_TESTO SCELTO_
━━━
Elon Musk l’ha fatto di nuovo. È bastata una frase, buttata lì su X (sì, ancora quel X che prima era Twitter), per accendere un intero ecosistema fatto di appassionati, investitori, fan sfegatati e scettici di lungo corso: «Faremo la presentazione più epica di sempre entro la fine dell’anno». Firmato: appena uscito dal Tesla Design Studio. E a quel punto, via alle speculazioni.
“Sarà epico”: Musk riaccende l’hype su Tesla, ma sarà vero?
━━━
_RIGHE_
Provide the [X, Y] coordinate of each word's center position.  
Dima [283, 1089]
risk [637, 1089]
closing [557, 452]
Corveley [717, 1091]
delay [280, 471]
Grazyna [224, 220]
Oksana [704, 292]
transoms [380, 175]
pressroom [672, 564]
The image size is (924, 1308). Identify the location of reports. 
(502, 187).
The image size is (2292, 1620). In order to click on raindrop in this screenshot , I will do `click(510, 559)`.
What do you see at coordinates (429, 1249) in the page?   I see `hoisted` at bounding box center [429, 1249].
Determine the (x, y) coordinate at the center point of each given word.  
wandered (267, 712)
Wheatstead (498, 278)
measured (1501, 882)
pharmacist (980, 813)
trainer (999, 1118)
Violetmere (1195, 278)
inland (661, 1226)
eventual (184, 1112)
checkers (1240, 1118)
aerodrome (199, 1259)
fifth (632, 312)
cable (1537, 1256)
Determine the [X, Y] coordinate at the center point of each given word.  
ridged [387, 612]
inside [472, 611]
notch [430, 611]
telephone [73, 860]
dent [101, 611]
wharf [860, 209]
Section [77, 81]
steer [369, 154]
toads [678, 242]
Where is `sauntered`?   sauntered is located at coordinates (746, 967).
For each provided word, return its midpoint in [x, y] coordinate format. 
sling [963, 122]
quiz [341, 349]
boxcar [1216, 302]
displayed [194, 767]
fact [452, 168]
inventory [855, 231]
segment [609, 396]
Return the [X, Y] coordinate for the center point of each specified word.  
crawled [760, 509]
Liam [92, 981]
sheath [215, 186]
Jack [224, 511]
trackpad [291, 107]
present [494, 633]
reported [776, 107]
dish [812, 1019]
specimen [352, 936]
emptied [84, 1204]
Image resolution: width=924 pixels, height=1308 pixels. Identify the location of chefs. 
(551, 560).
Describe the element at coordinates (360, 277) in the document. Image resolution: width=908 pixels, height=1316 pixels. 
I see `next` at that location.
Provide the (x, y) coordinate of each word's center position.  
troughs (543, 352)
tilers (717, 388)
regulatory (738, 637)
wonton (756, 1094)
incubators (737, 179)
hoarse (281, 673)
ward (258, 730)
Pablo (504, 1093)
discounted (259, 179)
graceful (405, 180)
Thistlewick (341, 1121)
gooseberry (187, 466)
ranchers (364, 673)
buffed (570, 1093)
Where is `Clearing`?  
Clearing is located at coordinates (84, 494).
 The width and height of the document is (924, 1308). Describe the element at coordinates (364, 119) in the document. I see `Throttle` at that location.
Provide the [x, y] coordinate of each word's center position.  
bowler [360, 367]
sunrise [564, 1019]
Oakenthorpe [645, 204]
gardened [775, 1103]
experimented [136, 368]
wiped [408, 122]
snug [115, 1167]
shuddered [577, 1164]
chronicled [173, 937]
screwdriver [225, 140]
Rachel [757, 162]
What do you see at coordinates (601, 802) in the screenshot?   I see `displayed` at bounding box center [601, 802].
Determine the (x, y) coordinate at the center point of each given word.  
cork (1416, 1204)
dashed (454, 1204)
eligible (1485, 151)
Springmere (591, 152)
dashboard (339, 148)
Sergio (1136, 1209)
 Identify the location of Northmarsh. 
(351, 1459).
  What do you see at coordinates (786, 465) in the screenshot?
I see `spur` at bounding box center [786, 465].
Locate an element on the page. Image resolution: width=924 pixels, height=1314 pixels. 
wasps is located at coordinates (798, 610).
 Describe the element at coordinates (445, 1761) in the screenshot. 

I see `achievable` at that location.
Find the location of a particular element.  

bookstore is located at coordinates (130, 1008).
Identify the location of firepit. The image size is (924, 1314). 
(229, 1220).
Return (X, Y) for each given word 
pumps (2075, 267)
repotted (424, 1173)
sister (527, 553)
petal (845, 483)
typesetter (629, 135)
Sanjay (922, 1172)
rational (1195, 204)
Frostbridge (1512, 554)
━━━
_COSA FARE_
(A) Indica se queste affermazioni concordano con il testo su Musk e Tesla, rispondendo sì o no e citando alla lettera le parole decisive: (i) Musk ha scritto la frase su X; (ii) Musk ha promesso la presentazione entro la fine del mese; (iii) Musk era appena uscito dal Tesla Design Studio.
(B) Copia dal testo su Musk e Tesla il tratto che va da "Elon Musk l’ha" fino a "via alle speculazioni.".

_RISULTATI IN ORDINE_
(A)
(i) Sì: «buttata lì su X».
(ii) No: «entro la fine dell’anno».
(iii) Sì: «appena uscito dal Tesla Design Studio».

(B)
Elon Musk l’ha fatto di nuovo. È bastata una frase, buttata lì su X (sì, ancora quel X che prima era Twitter), per accendere un intero ecosistema fatto di appassionati, investitori, fan sfegatati e scettici di lungo corso: «Faremo la presentazione più epica di sempre entro la fine dell’anno». Firmato: appena uscito dal Tesla Design Studio. E a quel punto, via alle speculazioni.